Zamboï : Un village en péril après la fermeture de la mine
À Zamboï, dans l’ouest de la République centrafricaine, à la frontière avec le Cameroun, le silence et la précarité ont remplacé l’effervescence qui régnait autrefois autour du chantier minier. Plus de deux semaines après le terrible éboulement qui a endeuillé la localité, le site reste fermé. Avec lui, c’est toute l’activité économique du village qui est à l’arrêt.
La majorité des habitants de Zamboï dépend directement ou indirectement de l’exploitation minière pour subvenir à leurs besoins. La localité, presque coupée du monde, souffre d’un développement limité dans les secteurs de l’agriculture, de la pêche, de la chasse et du commerce. Depuis la fermeture du chantier, le quotidien a changé, comme l’indique Alban Kongbo, un habitant : « Depuis que le chantier est fermé, nous n’avons plus rien à faire, à part jouer aux jeux de société, dormir et boire pour oublier nos soucis. »

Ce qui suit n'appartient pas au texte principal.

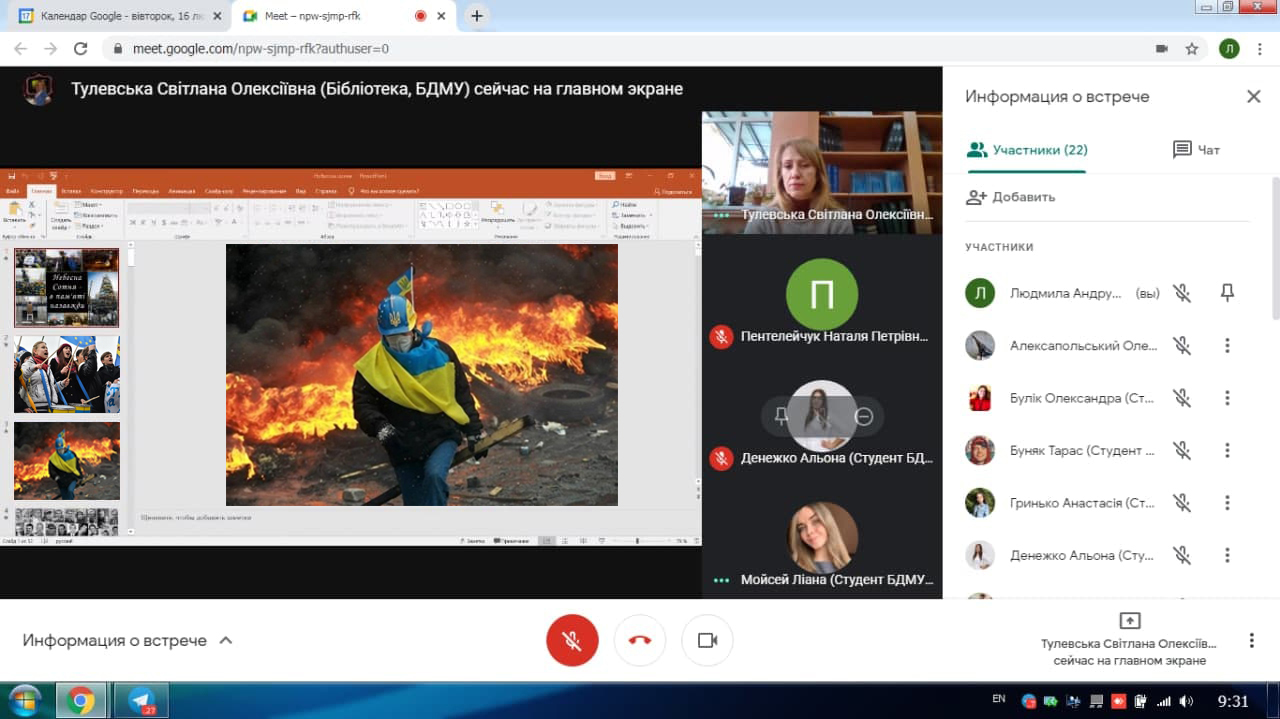The width and height of the screenshot is (1280, 719).
Task: Unmute the microphone in the call bar
Action: [x=572, y=640]
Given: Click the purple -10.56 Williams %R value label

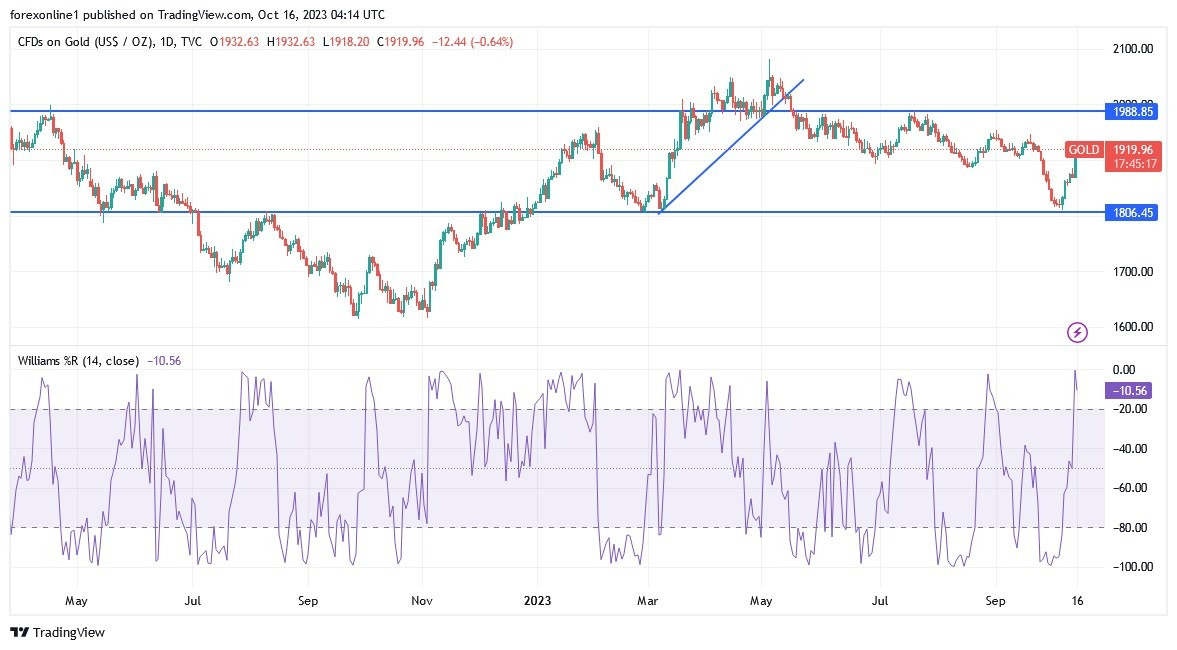Looking at the screenshot, I should click(1128, 391).
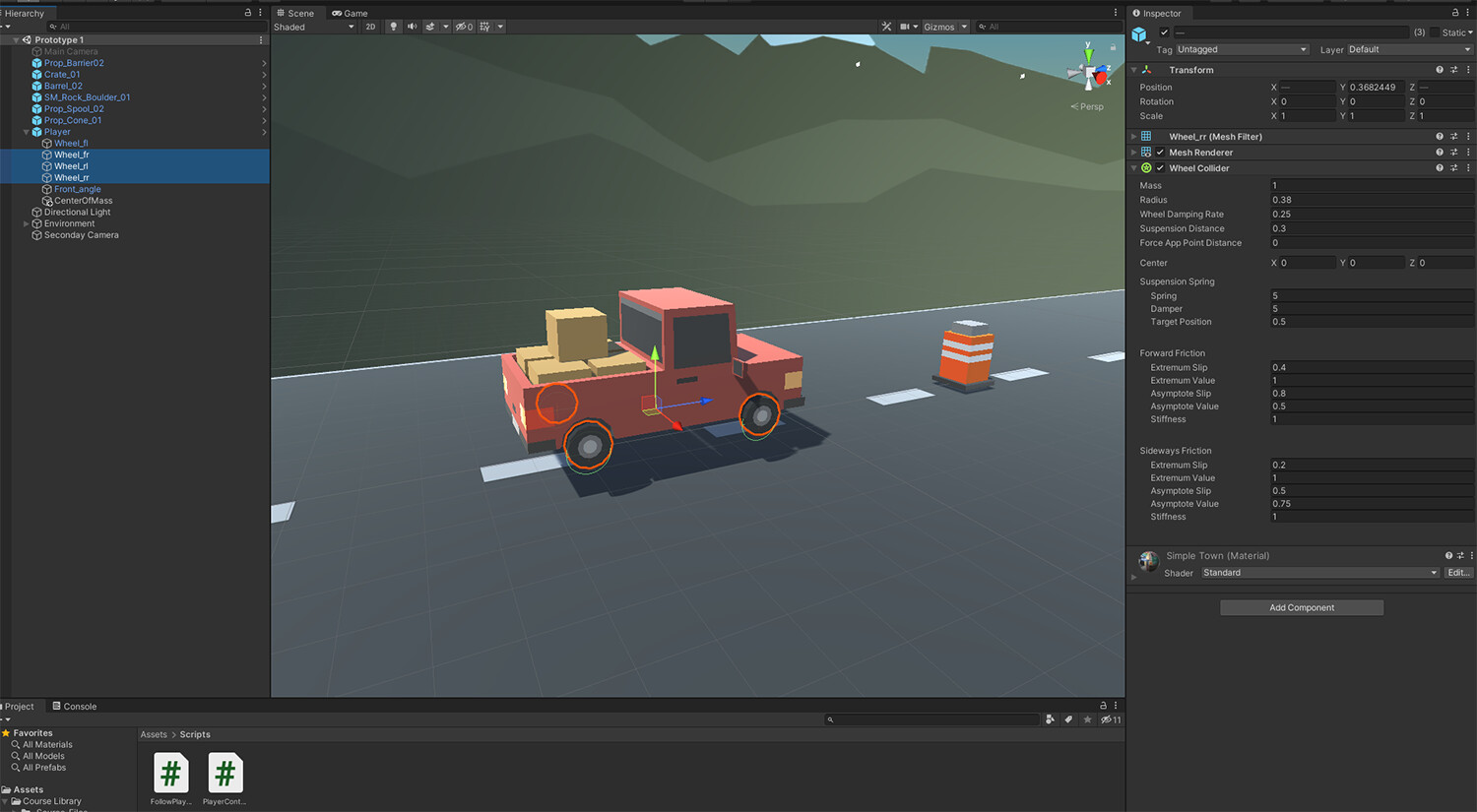Image resolution: width=1477 pixels, height=812 pixels.
Task: Open Mesh Renderer more options kebab icon
Action: [1468, 152]
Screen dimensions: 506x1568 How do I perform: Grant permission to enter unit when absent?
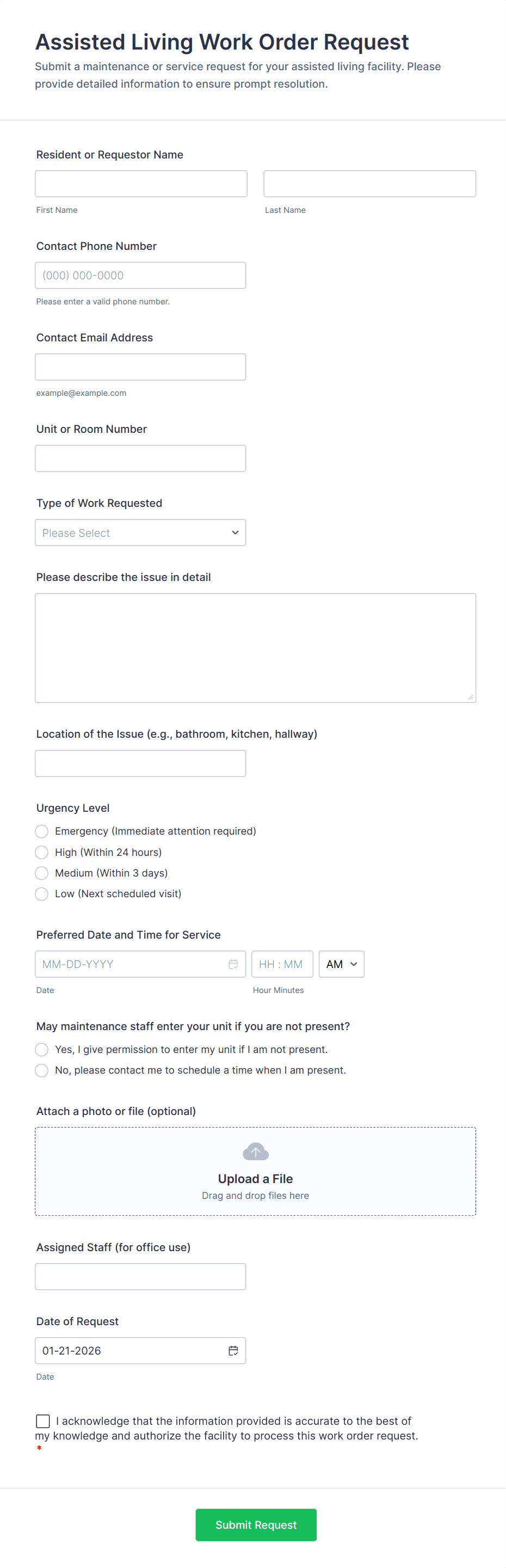(41, 1049)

Pélagie Yelemo, cheffe du village, a réuni les responsables de la société Douakouzou et les autorités locales pour exprimer les doléances des habitants. Elle a déclaré : « Nous supplions le gouvernement de nous venir en aide. La population ne cesse d’augmenter. Depuis la fermeture, nous sommes plongés dans la misère. »

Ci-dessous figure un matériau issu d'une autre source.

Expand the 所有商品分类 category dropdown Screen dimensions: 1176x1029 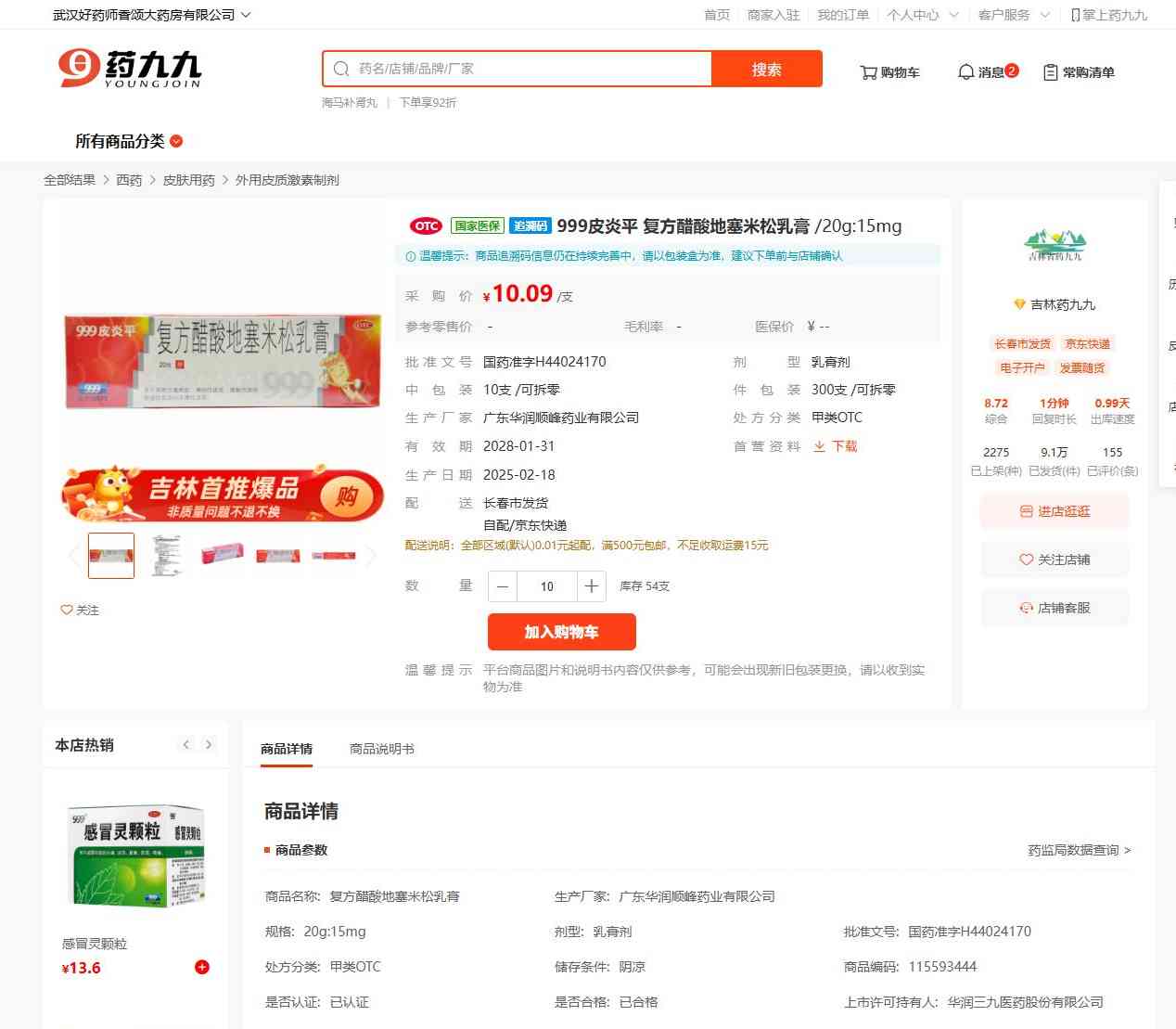[x=129, y=141]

Aliou Garga, responsable de la société Douakouzou, a accepté de recueillir des doléances destinées au gouvernement, soulignant l’importance de la reprise des activités minières pour la survie économique du village. La société civile « I Gwe » propose également de mener une étude sur la gouvernance minière pour prévenir de futurs accidents.
Pour les autorités, toute reprise des activités devra s’accompagner d’un renforcement des mes de sécurité et d’une sensibilisation accrue des exploitants.